微量の放射線を出す薬を体内に投与して体外からその分布を計測し、画像化する方法には、きのう見たSPECTのほかに、PET(陽電子放出断層撮影) があります。

SPECTが利用する放射線はガンマ線であるのに対して、PETは、陽電子(ポジトロン)を放出して崩壊する放射性薬剤を用い、それを特殊なカメラでとらえて「脳の働き」を画像化します。
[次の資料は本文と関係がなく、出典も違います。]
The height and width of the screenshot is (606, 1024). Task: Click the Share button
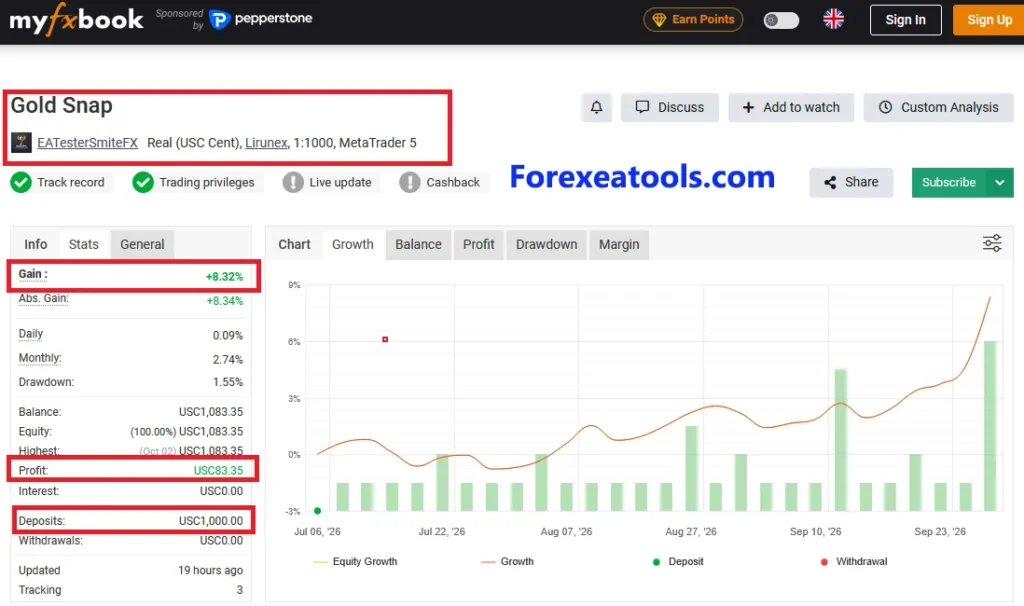(x=851, y=182)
SPECTでは脳血流を表す断層画像が得られますが、PETでは局所の脳血流量のほか、酸素消費量、ブドウ糖利用率などを測定することができます。

PET
*浜松PET診断センターの資料から

脳の中では、大量のブドウ糖や酸素が消費されていますが、神経細胞の活動が活発な部分ほど、それらの代謝が盛んで、活動の低下したところの代謝は低くなります。

脳のPET検査でブドウ糖や酸素の代謝を見ることによって、アルツハイマー病の初期症状を見つけることが可能になるのです。
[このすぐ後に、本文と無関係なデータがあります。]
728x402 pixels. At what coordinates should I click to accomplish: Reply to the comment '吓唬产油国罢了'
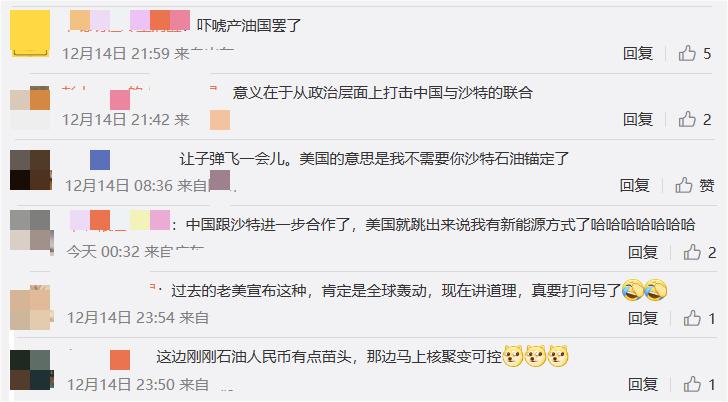638,53
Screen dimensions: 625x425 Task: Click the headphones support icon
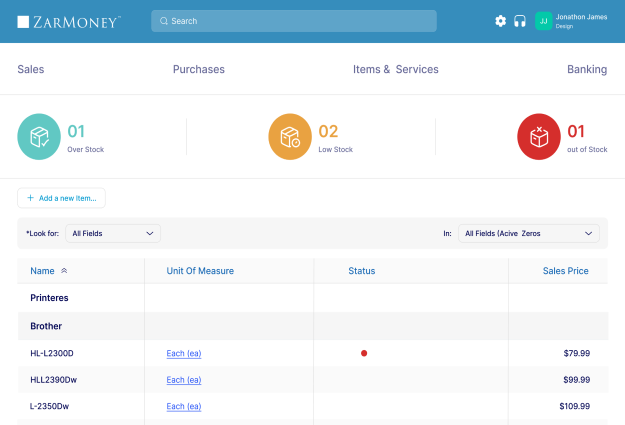tap(520, 21)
また、先日見たアルツハイマー病の脳に見られる「老人斑」は、アミロイドβというタンパク質が蓄積したものと考えられます

症状が現れる何年も前に脳内にアミロイドβの沈着がはじまり、続いてシナプス機能障害、神経細胞障害、脳萎縮がおこり、最終的に認知機能障害などが現れるとも考えられます。

このアミロイドβやシナプス機能障害もPETで測定できます。ですから、症状が現れる前にアルツハイマー病の発症を診断することもできるのでは、と期待されています。